What is required
Look below for the line that has "Instruction: Click the owner's". Set down the lines from there through the line that has "Click the SUN column header", exactly as written.

(Collected data entries)

○ ○ ○ ○ ○ ○ ○

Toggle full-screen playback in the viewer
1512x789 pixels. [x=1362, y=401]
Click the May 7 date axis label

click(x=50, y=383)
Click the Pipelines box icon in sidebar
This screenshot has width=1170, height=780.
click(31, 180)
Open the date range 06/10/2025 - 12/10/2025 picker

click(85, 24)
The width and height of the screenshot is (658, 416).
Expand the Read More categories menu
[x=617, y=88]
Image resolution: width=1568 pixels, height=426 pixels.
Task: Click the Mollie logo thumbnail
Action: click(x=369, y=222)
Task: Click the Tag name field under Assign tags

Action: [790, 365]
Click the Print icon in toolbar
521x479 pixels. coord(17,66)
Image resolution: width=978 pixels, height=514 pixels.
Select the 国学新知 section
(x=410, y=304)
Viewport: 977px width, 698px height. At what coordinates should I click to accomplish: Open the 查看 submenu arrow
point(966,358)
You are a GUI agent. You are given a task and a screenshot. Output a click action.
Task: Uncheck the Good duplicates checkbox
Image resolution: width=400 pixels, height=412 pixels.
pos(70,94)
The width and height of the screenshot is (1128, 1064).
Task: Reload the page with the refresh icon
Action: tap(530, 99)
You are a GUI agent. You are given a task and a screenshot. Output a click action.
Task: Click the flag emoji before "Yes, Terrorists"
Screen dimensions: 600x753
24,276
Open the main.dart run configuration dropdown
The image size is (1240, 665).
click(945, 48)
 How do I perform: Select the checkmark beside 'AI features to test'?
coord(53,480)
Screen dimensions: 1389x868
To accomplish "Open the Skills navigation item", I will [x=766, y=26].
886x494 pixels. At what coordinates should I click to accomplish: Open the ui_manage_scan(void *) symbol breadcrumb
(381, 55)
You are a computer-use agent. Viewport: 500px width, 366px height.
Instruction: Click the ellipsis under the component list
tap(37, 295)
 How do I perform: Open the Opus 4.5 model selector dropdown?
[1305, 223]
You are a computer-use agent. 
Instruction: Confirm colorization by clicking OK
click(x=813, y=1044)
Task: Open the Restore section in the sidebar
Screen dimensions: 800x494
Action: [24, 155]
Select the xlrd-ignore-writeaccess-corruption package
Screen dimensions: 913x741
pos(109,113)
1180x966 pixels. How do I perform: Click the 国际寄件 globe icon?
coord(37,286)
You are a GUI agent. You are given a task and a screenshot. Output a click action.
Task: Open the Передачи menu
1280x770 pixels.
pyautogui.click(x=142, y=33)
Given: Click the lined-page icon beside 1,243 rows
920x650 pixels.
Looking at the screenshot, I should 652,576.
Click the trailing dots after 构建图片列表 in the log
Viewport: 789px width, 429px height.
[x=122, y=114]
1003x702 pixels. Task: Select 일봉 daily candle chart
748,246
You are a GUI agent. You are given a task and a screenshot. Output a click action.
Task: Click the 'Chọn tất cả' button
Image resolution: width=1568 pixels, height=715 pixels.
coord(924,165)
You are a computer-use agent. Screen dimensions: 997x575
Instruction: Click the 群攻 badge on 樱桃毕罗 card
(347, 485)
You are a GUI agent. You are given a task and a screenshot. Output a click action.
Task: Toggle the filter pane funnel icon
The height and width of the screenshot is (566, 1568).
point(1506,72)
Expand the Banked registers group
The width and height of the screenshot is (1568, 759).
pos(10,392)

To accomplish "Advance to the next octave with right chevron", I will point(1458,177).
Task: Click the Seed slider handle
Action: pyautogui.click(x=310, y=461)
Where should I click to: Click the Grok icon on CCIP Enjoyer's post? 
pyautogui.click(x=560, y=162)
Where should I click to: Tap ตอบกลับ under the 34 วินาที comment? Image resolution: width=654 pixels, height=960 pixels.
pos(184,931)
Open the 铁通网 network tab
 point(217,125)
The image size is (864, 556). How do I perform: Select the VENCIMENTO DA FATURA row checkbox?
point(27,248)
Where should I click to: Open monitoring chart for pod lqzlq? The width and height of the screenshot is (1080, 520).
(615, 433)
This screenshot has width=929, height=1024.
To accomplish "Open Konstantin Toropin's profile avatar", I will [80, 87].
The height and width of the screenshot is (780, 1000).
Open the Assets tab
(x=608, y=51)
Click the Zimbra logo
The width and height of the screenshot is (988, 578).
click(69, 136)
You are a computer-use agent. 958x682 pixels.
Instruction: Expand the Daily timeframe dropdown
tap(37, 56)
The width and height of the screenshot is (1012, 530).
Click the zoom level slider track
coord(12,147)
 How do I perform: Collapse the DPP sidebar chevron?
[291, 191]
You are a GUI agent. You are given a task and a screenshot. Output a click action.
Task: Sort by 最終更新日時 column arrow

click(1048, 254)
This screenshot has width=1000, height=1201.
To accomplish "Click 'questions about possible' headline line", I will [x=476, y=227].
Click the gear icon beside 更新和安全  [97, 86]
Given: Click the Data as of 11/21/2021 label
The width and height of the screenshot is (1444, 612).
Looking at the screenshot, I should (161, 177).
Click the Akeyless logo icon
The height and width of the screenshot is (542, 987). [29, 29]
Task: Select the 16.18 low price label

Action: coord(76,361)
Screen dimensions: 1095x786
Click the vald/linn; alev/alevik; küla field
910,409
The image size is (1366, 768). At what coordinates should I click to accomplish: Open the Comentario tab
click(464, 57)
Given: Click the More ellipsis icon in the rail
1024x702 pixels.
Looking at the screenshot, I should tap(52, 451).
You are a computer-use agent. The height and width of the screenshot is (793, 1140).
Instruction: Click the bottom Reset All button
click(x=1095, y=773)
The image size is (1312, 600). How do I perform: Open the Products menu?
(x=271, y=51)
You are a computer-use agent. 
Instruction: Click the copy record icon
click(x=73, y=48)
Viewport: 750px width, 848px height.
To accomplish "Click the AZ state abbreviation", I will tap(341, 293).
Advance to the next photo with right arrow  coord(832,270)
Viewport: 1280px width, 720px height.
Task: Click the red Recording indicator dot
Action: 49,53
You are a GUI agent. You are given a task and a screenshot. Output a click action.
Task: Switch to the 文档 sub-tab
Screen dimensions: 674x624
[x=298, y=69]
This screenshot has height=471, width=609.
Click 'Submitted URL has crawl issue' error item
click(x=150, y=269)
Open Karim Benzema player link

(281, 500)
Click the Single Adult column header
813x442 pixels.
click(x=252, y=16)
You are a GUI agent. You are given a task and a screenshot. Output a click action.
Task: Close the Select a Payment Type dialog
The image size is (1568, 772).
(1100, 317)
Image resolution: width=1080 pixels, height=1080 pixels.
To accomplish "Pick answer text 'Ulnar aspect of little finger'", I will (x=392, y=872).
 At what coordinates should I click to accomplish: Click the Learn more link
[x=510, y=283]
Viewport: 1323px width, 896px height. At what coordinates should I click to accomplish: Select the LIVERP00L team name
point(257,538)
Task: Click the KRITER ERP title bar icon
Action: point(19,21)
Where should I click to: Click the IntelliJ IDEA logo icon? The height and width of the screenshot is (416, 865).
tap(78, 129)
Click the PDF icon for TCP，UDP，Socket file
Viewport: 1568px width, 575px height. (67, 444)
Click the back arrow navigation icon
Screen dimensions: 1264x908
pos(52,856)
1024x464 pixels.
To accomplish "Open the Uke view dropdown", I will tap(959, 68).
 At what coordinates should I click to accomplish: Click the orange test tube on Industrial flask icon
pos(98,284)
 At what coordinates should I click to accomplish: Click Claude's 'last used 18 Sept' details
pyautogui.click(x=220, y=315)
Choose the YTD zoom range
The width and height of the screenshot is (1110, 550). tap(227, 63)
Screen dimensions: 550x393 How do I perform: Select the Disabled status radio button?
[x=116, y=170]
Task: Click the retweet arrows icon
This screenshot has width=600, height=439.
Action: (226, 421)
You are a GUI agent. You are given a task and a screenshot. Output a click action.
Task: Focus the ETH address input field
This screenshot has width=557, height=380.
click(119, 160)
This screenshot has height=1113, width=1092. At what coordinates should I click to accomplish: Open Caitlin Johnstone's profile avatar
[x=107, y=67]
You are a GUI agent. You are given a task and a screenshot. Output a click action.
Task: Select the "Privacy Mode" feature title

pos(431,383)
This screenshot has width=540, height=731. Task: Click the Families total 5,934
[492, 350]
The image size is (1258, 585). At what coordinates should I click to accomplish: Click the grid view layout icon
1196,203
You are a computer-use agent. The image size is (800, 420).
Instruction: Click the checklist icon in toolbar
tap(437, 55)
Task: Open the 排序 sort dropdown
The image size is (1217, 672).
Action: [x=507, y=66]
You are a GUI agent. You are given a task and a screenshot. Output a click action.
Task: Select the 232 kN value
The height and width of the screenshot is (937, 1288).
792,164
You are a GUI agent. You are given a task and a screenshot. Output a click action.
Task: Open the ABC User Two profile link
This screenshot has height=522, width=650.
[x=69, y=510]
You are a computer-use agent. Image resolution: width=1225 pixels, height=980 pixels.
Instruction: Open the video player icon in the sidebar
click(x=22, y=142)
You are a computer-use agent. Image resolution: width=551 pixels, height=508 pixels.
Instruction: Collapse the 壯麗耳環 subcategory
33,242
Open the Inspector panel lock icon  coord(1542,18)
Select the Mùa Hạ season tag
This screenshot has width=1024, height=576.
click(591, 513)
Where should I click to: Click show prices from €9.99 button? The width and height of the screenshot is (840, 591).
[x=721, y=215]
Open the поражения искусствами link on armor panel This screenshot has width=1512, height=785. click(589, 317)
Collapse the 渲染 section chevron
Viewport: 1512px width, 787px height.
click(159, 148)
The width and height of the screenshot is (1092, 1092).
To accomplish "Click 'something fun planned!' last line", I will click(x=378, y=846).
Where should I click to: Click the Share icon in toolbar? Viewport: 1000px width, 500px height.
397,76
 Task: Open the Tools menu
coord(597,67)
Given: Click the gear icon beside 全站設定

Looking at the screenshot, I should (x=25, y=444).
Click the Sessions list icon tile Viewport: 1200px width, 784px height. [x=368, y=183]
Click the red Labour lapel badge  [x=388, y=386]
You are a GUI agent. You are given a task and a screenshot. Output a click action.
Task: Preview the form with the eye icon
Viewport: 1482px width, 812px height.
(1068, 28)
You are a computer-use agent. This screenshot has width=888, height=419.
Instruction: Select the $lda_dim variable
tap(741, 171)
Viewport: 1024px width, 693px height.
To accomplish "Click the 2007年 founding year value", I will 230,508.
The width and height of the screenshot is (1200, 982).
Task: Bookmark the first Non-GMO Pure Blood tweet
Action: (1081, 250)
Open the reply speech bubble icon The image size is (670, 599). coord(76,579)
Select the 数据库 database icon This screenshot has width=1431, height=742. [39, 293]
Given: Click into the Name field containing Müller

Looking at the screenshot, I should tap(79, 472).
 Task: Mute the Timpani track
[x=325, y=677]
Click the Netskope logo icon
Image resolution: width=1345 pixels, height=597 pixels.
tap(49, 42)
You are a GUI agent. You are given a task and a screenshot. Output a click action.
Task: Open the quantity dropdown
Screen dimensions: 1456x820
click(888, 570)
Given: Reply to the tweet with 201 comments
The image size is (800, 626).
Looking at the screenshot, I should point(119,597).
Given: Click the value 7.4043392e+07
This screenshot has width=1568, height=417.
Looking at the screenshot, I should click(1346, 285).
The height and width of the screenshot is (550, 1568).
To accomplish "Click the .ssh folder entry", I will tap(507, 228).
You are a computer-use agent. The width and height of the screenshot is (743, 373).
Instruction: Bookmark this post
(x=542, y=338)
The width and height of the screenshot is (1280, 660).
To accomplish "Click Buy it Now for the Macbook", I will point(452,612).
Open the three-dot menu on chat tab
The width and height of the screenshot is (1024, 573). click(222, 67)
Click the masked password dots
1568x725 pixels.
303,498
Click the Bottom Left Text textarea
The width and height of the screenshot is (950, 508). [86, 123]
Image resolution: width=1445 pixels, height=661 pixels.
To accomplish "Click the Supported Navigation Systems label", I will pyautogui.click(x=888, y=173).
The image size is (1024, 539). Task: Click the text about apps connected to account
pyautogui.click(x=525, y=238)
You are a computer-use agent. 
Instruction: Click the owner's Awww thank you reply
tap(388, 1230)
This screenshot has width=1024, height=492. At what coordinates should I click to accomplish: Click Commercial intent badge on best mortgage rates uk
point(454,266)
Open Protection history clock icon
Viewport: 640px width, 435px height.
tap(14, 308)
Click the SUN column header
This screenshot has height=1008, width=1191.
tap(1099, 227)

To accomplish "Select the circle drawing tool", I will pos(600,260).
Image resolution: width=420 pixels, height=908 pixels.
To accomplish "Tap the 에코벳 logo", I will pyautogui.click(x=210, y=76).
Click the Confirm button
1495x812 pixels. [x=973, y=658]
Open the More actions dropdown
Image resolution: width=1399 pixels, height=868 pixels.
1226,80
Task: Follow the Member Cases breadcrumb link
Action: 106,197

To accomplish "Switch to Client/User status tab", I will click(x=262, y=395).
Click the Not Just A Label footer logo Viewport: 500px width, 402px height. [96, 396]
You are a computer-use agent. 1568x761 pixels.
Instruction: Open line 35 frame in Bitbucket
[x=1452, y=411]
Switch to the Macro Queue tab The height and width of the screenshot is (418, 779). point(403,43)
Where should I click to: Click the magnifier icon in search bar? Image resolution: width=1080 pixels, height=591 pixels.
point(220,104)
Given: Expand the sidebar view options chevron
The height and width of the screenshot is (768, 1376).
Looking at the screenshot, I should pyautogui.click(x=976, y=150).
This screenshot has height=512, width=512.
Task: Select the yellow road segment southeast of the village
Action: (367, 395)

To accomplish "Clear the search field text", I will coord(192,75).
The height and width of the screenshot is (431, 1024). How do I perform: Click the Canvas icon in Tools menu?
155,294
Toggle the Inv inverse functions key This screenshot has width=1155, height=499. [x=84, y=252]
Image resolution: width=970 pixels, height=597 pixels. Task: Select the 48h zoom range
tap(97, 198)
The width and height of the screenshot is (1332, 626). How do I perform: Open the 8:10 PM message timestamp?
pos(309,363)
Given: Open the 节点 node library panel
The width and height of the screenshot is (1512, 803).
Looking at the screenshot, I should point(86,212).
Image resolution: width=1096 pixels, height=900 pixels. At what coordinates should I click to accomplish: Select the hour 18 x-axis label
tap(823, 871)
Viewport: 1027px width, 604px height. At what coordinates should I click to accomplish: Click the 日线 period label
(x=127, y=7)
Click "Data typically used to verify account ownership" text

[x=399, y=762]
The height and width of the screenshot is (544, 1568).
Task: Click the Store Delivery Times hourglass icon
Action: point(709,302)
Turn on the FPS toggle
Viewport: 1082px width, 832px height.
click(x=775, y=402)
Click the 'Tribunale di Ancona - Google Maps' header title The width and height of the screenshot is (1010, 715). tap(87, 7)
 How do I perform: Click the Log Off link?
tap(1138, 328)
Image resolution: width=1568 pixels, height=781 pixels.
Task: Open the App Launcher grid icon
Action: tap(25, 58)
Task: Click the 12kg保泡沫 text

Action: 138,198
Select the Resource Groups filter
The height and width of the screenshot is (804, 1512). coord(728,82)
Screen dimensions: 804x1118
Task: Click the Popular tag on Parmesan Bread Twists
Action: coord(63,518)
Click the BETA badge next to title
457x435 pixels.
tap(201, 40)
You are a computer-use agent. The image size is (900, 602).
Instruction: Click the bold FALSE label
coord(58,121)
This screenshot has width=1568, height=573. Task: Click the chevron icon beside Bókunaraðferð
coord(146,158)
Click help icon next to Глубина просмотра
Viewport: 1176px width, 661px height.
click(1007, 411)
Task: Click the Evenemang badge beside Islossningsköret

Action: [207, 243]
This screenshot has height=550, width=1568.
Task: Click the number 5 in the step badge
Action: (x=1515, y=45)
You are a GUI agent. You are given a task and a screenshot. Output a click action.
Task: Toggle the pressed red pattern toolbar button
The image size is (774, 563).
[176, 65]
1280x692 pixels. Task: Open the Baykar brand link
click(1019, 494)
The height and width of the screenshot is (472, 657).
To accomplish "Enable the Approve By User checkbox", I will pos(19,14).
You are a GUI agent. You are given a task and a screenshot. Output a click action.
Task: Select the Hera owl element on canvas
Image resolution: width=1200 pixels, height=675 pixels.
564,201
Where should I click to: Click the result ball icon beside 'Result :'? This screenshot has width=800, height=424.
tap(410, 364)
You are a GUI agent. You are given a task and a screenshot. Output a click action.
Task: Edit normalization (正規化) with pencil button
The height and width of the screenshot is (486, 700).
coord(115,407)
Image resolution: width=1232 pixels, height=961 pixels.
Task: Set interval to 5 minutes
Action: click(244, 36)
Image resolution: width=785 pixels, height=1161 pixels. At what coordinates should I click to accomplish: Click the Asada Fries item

○ ○ ○ ○ ○ ○ ○

Expected output
Instruction: Click the owner's Awww thank you reply
tap(388, 1230)
This screenshot has width=1024, height=492. At what coordinates should I click to accomplish: Click Commercial intent badge on best mortgage rates uk
point(454,266)
Open Protection history clock icon
Viewport: 640px width, 435px height.
tap(14, 308)
Click the SUN column header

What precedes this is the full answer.